Dans l’objectif d’identifier le groupement -NH du conformère B responsable du déplacement observé sur le spectre UV, des expériences de double résonance IR-UV dans le domaine des vibrations d’élongation des liaisons N-H ont été réalisées sur chacune des bandes des différents isotopologues de ce conformère (Figure 4.4). La fréquence de vibration d’une liaison N-D étant comprise entre 2500 et 2600 cm-1, c’est l’absence de bandes de vibration dans le domaine 3300 – 3600 cm-1, comparée aux bandes vibration de l’isotopologue d0, qui apportera des informations sur la nature du site de deutération. Non deutéré, le conformère B présente trois bandes de vibration dans le domaine des élongations des liaisons N-H : la bande à 3342 cm-1 (bleu foncé) est caractéristique des liaisons hydrogène C7, celle à 3438 cm-1 (rouge) correspond à une interaction NH-π avec le cycle aromatique et celle à 3517 cm-1

(bleu clair) à une liaison N-H libre. Pour une énergie fixée du laser d’ionisation (37610 cm-1), les bandes du groupement -NH2 terminal associées à la liaison hydrogène C7 et la liaison N-H libre disparaissent progressivement avec le degré de deutération de la molécule. Seule la bande associée à l’interaction NH-π demeure dans l’isotopologue d2. A l’opposé, cette bande disparaît lorsque c’est la transition à 37615 cm-1 qui est sondée par le laser d’ionisation. Le déplacement de 5 cm-1 de la transition UV est donc bien causé par la deutération sélective du groupement NH de la première liaison peptidique, ce qui ne peut se comprendre que par un effet vibrationnel, puisque la deutération ne modifie pas la structure électronique. De façon générale, les transitions électroniques (ou vibroniques) impliquent une différence entre les énergies vibrationnelles du point zéro (ZPE) des états électroniques fondamental et excité. Les modes de vibrations de hautes fréquences (les élongations des liaisons C-H et N-H notamment) contribuant notablement à cette ZPE, la fréquence des transitions électroniques va donc dépendre en partie de la variation des modes de vibration des liaisons N-H entre état fondamental et excité, situation que l’on peut rencontrer lorsque ces vibrateurs sont impliqués dans des interactions de type π avec le cycle aromatique. L’excitation électronique modifie alors la force de l’interaction intramoléculaire, donc la fréquence du mode d’élongation de la liaison N-H et donc enfin la différence de ZPE. Cette différence sera ainsi dépendante de la nature de l’isotopomère (NH vs ND) : un bien moindre effet sera attendu si le groupement deutéré n’est pas impliqué dans une interaction susceptible d’être modifiée par l’excitation du chromophore électronique (cas du conformère C).

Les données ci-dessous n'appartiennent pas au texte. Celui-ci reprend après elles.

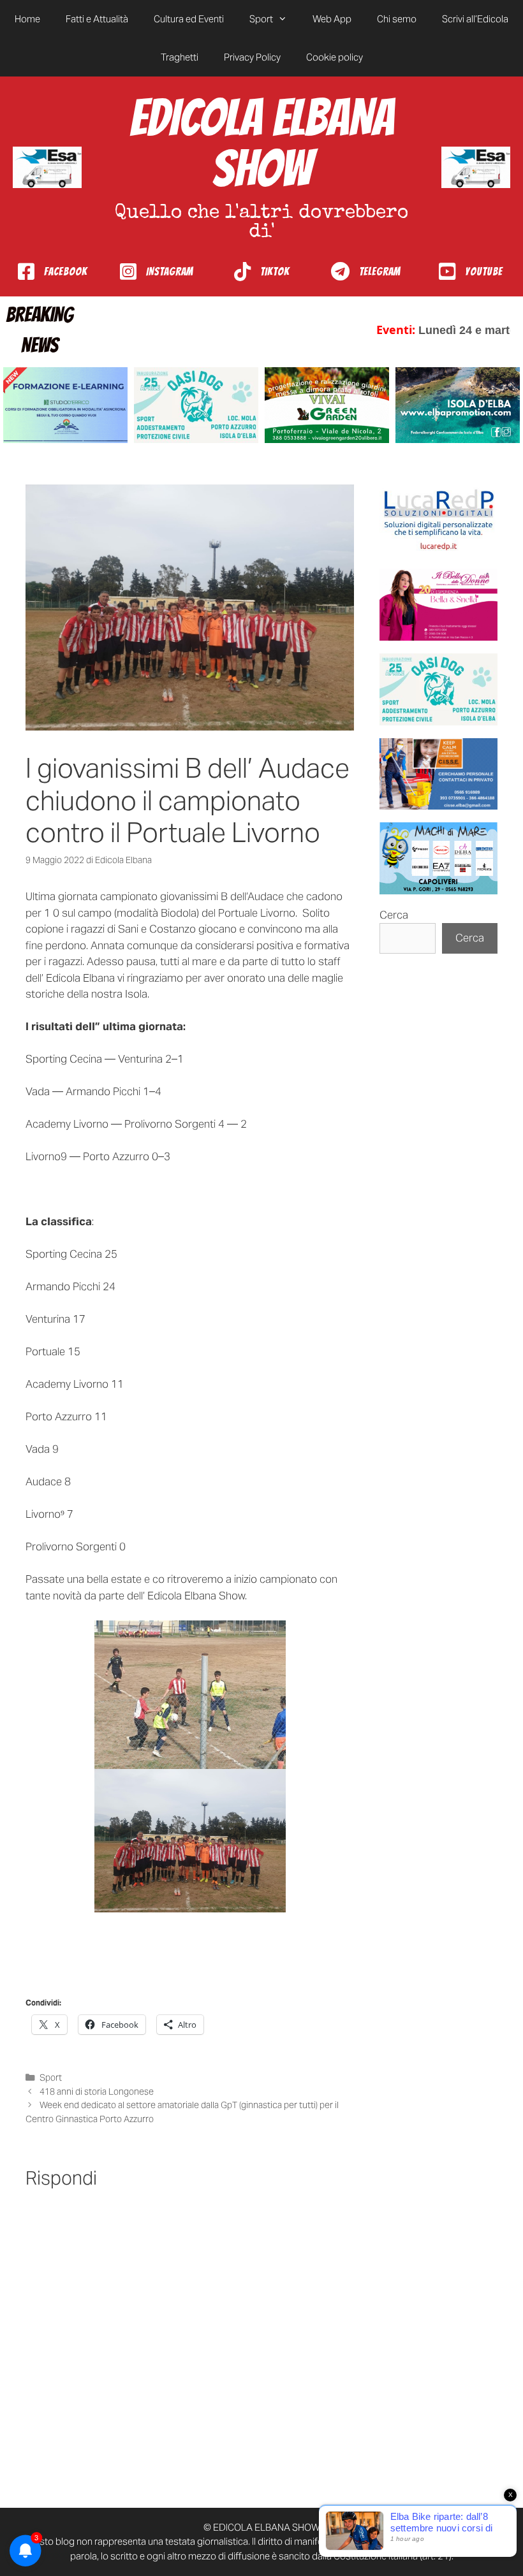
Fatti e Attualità (97, 19)
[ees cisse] (438, 774)
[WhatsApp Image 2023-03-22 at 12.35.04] (438, 520)
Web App (332, 19)
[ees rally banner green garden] (327, 405)
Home (27, 19)
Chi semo (396, 19)
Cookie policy (334, 57)
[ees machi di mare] (438, 858)
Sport (261, 19)
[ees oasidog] (438, 689)
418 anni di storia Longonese (97, 2091)
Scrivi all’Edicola (475, 19)
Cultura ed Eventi (189, 19)
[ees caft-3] (65, 405)
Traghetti (179, 57)
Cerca (393, 915)
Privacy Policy (252, 57)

Par conséquent, malgré la présence d’un mélange d’isotopologues dans l’expansion supersonique, la sélectivité en masse et en conformation apportée par la spectroscopie d’IR2P permet de séparer les contributions de ceux-ci et d’étudier l’influence de la deutération en une

position précise. Cet effet sera notamment utilisé au chapitre suivant pour mesurer l’influence de la deutération sur la durée de vie du premier état excité ππ*.

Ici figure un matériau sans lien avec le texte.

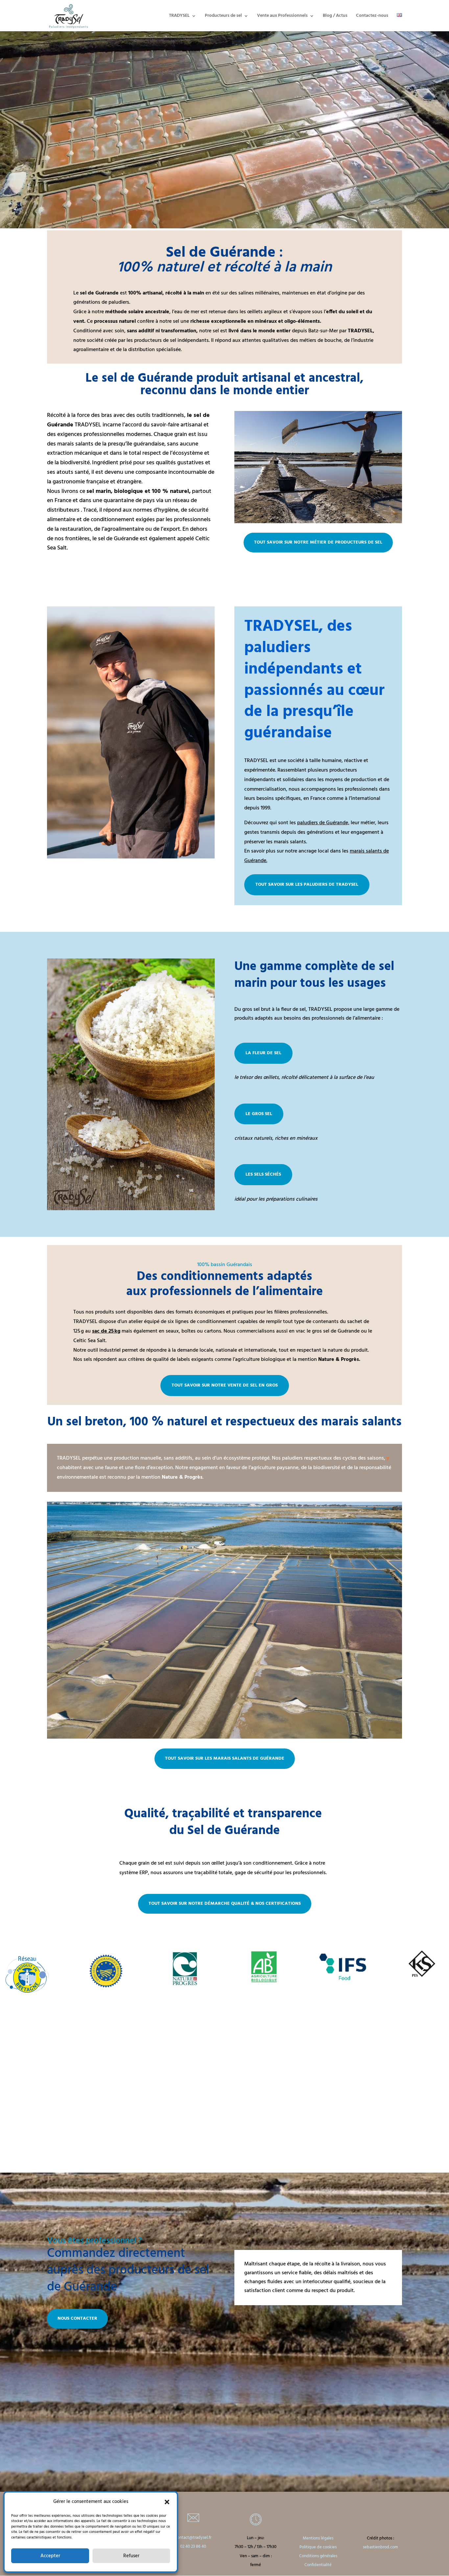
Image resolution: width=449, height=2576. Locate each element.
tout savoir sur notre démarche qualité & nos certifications (225, 1903)
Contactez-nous (372, 16)
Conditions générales (318, 2556)
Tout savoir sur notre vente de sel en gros (225, 1385)
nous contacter (77, 2318)
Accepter (50, 2556)
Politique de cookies (318, 2547)
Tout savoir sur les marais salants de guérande (224, 1758)
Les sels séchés (263, 1174)
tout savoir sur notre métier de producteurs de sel (318, 542)
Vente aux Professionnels (282, 16)
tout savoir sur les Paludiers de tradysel (306, 884)
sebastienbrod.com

Fig. 4.4 – Spectres de double résonance IR-UV des isotopologues d0, d1 et d2 du conformère B de

Ac-Phe-NH2 enregistrés en fixant le laser d’ionisation à 37610 et 37615 cm -1

. Les fréquences de vibration harmoniques calculées avec la méthode RI-B97-D / TZVPP, corrigées de facteurs d’échelle selon la méthode décrite au chapitre 2, figurent au-dessous de chaque spectre et les molécules y contribuant sont

représentées de part et d’autre de celui-ci.